▶ EXERCISE PROMPT:
Retype the listing exactly, with no images.

========================

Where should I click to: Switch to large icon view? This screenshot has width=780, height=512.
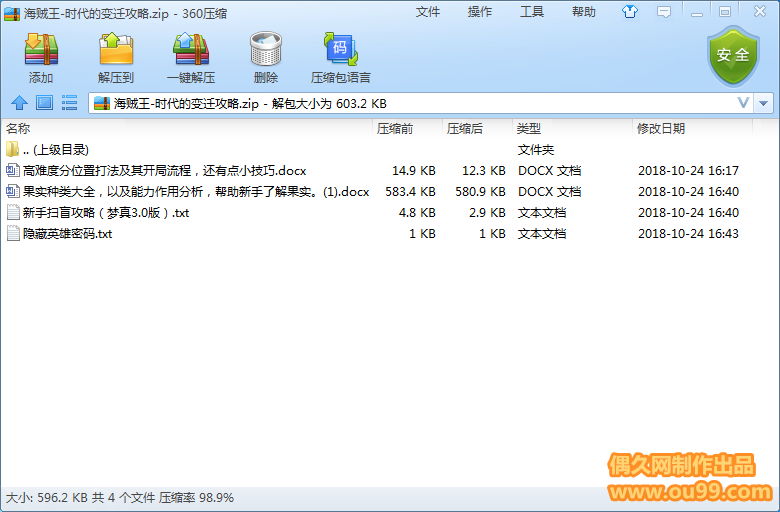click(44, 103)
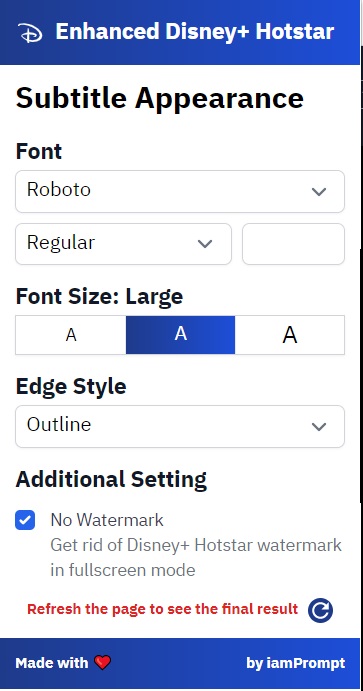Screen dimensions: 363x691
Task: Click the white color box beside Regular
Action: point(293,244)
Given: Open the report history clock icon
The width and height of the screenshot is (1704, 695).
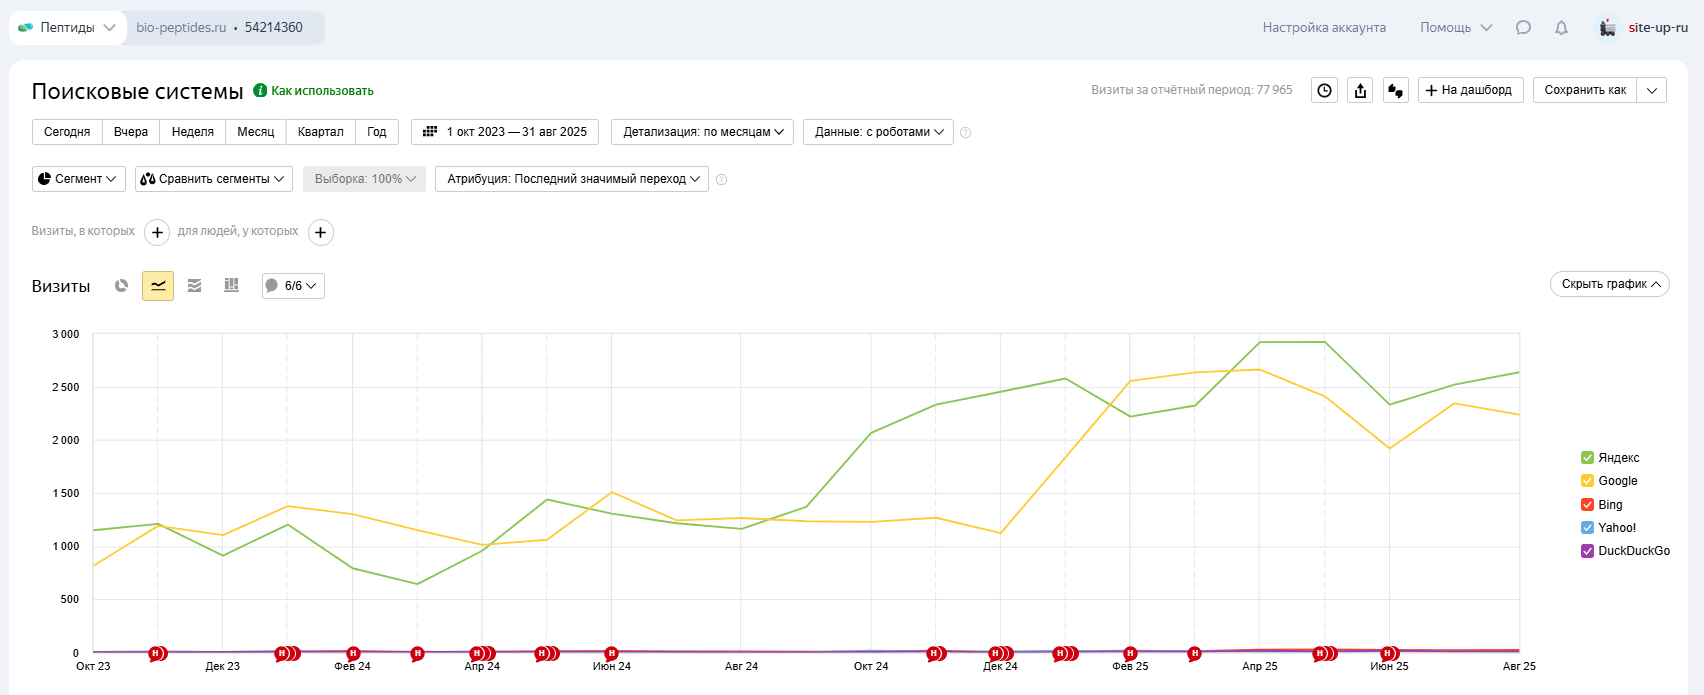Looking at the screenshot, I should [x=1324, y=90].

========================

▶ SOLUTION TO THIS EXERCISE:
Where should I click to: Switch to large icon view? This screenshot has width=780, height=512.
click(44, 103)
Screen dimensions: 363x691
Task: Click the white color box beside Regular
Action: point(293,244)
Given: Open the report history clock icon
The width and height of the screenshot is (1704, 695).
Looking at the screenshot, I should [x=1324, y=90].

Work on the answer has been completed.